Rada Ministrów we wtorek, 28 października przyjęła projekt ustawy o asystencji osobistej osób z niepełnosprawnościami. Ujednolica on dostęp do usług asystenckich, umożliwiając bezpłatne korzystanie ze wsparcia osobom z niepełnosprawnością w wieku od 13 do 65 lat. Wsparcie asystenta ma zostać indywidualnie dopasowane do potrzeb osób z niepełnosprawnościami. Stworzono także szereg wymogów, jakie powinien spełniać asystent.
Chociaż środowisko osób z niepełnosprawnościami od dawna czekało na uregulowanie kwestii asystencji osobistej, już teraz pojawia się wiele głosów wskazujących na niedoskonałości rządowego projektu. Poprosiliśmy o opinię Katarzynę Hebę, niewidomą adwokatkę, prowadzącą własną kancelarię w Gdańsku. Mecenaska działa na rzecz likwidacji barier i zwiększania szans dla osób z niepełnosprawnościami. Jest ambasadorką Konwencji ONZ o prawach osób niepełnosprawnych, przewodniczącą Wojewódzkiej Społecznej Rady ds. Osób Niepełnosprawnych na Pomorzu oraz prezeską Fundacji im. Hellen Keller.

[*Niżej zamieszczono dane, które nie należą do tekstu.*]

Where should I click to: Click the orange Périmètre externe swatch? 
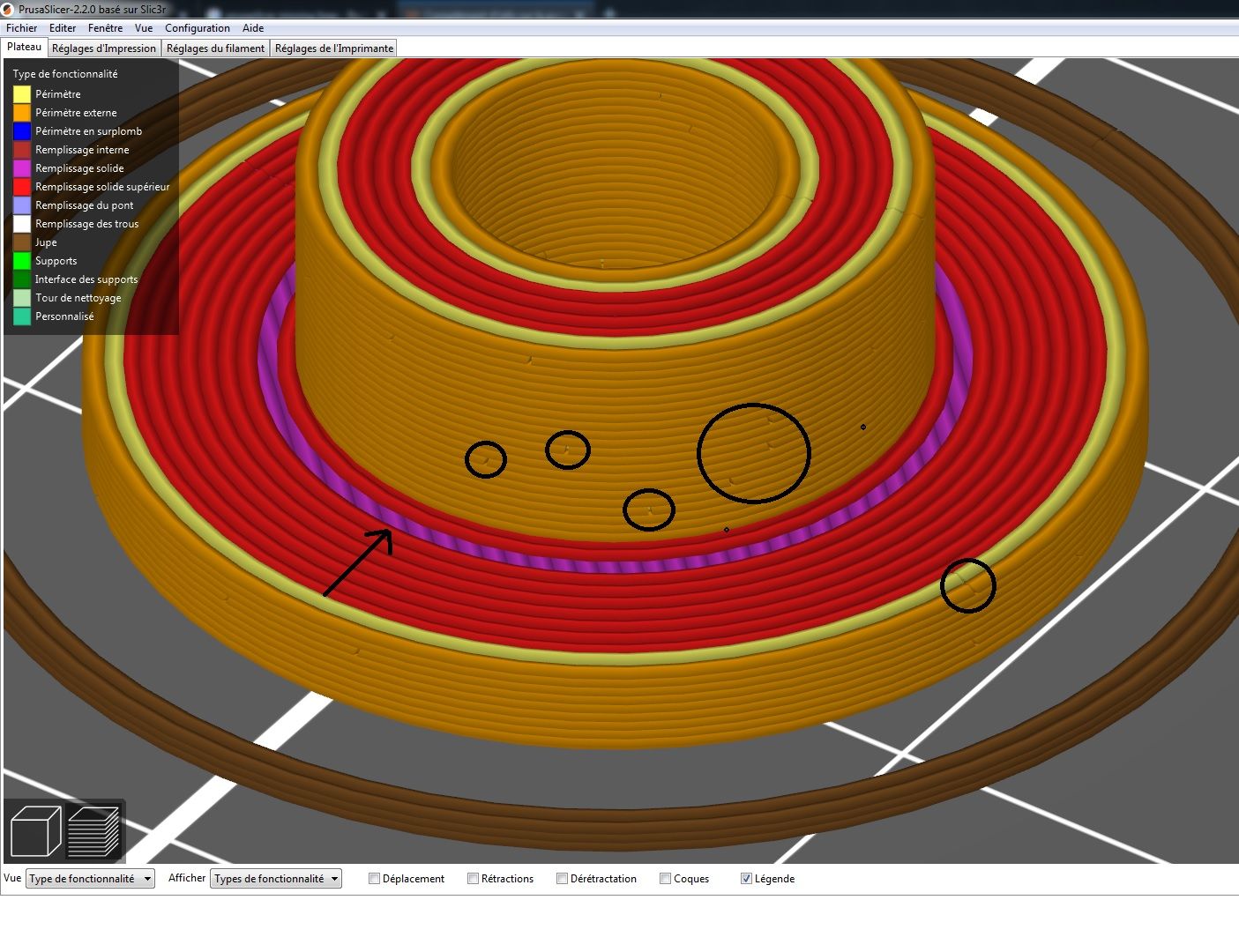22,113
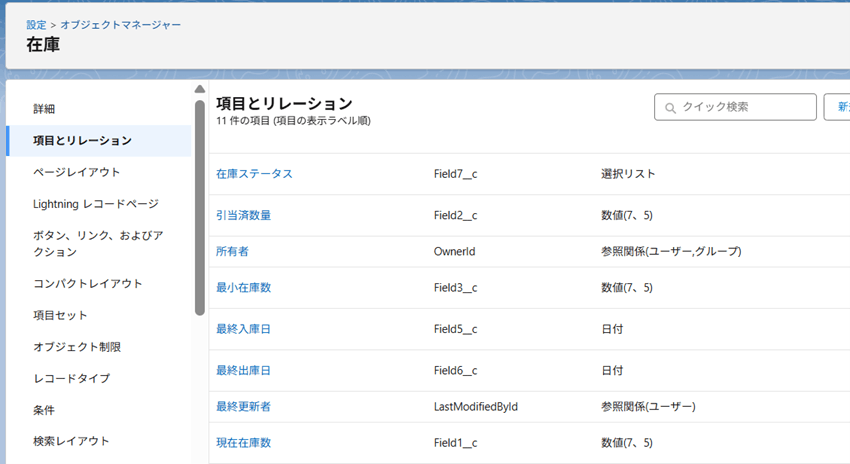The width and height of the screenshot is (850, 464).
Task: Open the 最小在庫数 field link
Action: pyautogui.click(x=243, y=288)
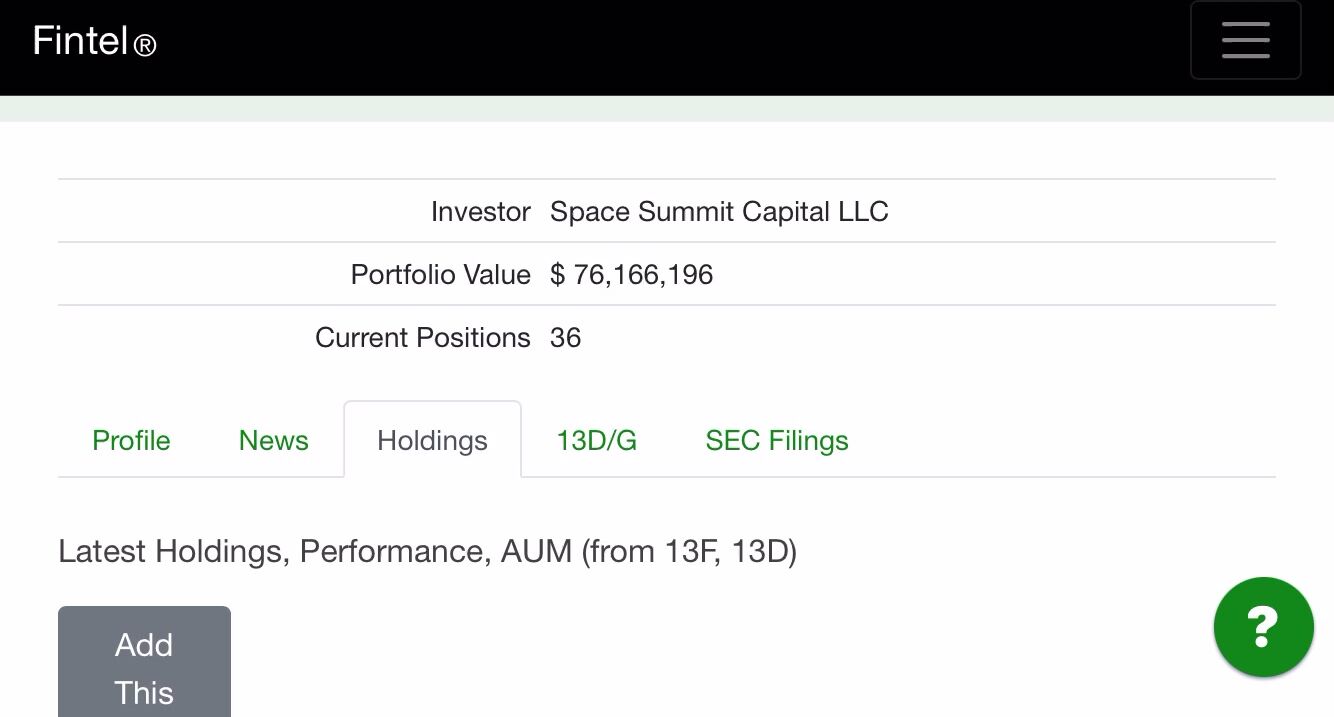View the 13D/G filings tab

(596, 440)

Dlaczego nowa ustawa o asystencji osobistej jest potrzebna? Głos eksperta
Od kiedy korzysta Pani z asystencji osobistej?
Od 2021 roku, a więc od momentu, kiedy w Polsce ruszył program asystencji osobistej osób z niepełnosprawnościami. Uznałam, że dość już pomagania ze strony moich koleżanek i kolegów działających w ramach wolontariatu. Wprawdzie robili to z przyjemnością, ale pojawiła się sposobność wykorzystania programów dedykowanych osobom z niepełnosprawnościami. Dzięki nim asystent osobisty otrzymuje wynagrodzenie za pracę. Jest to umowa-zlecenie i na jej podstawie, po rozliczeniu karty realizacji usług, wynagrodzenie trafia do asystenta.

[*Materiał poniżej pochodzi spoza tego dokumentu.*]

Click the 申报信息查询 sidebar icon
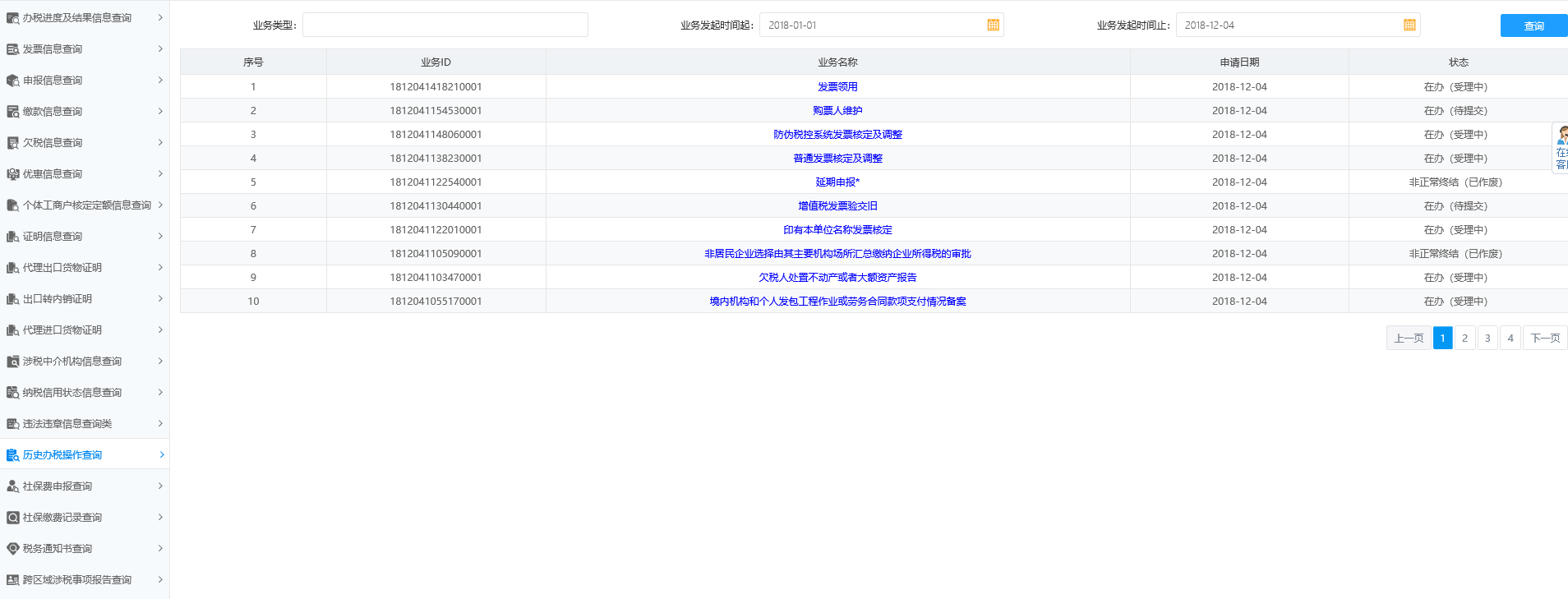 [12, 81]
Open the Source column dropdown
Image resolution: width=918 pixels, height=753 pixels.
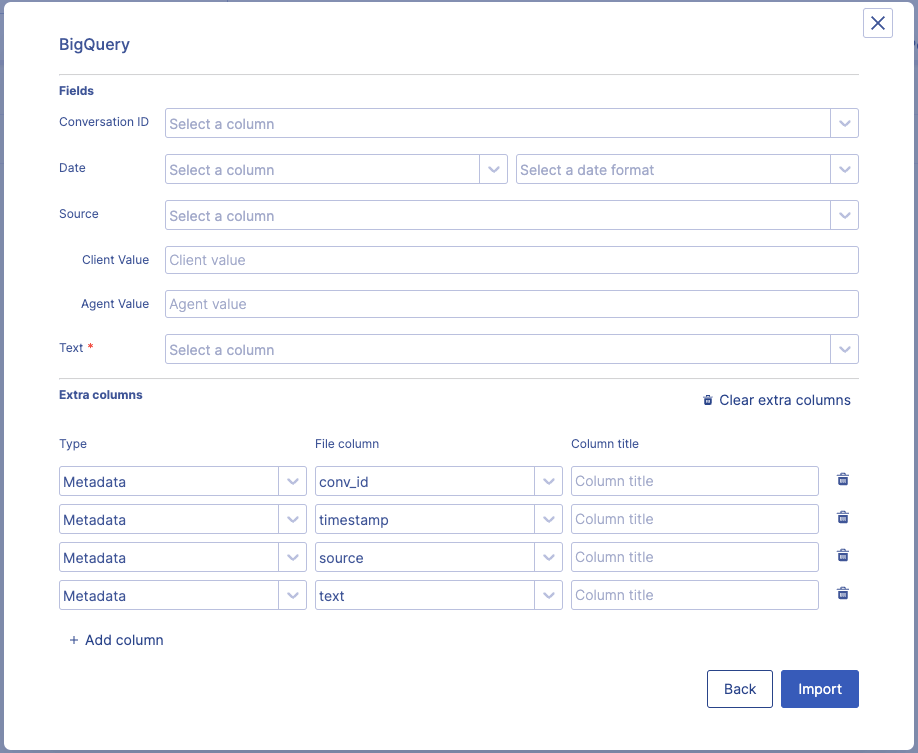click(511, 216)
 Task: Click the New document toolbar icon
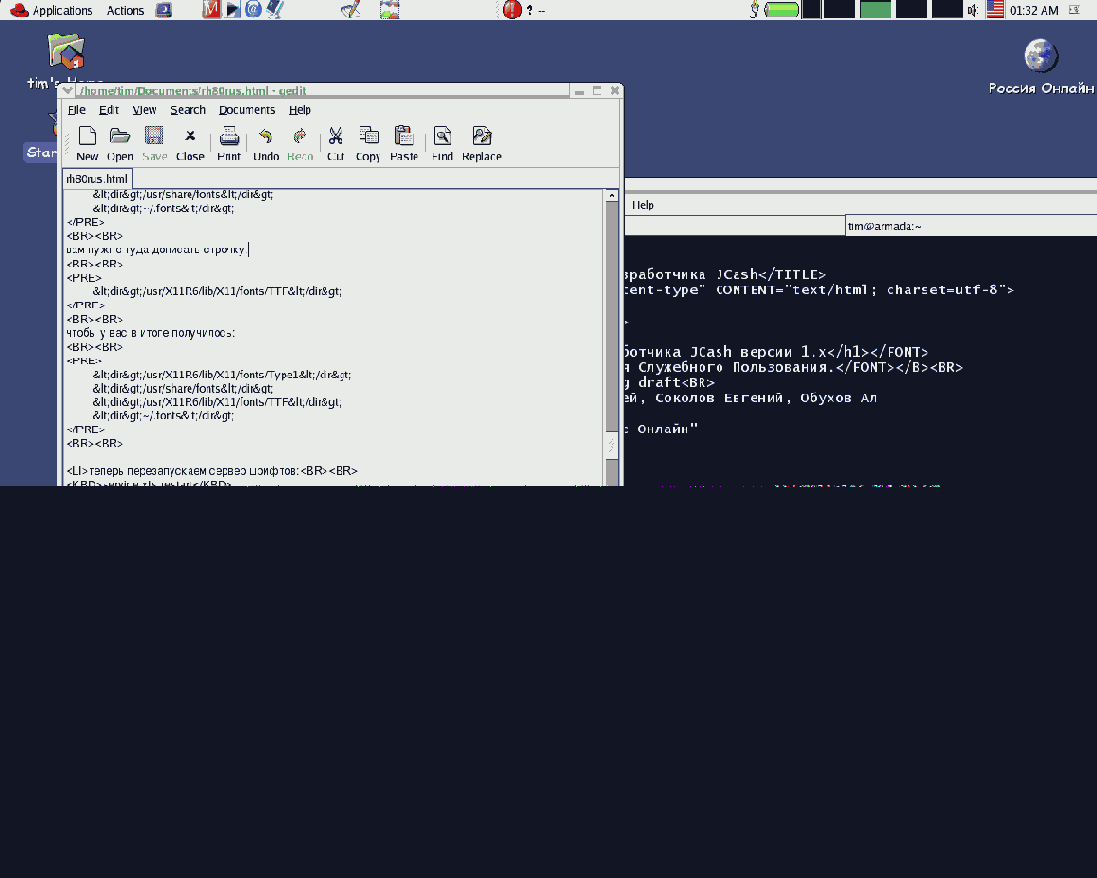pos(87,142)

Program ten zmieniał się na przestrzeni lat. Na początku liczba godzin była przypisana do konkretnego miesiąca, czyli można było mieć 30-60 godzin asystencji. w zależności od stopnia niepełnosprawności. Potem uznano, że różne są sytuacje życiowe i w jednym miesiącu możemy potrzebować więcej wsparcia, a w innym mniej. Rozbito więc te godziny na cały rok.
Skoro system działa już od lat, to po co ustawa?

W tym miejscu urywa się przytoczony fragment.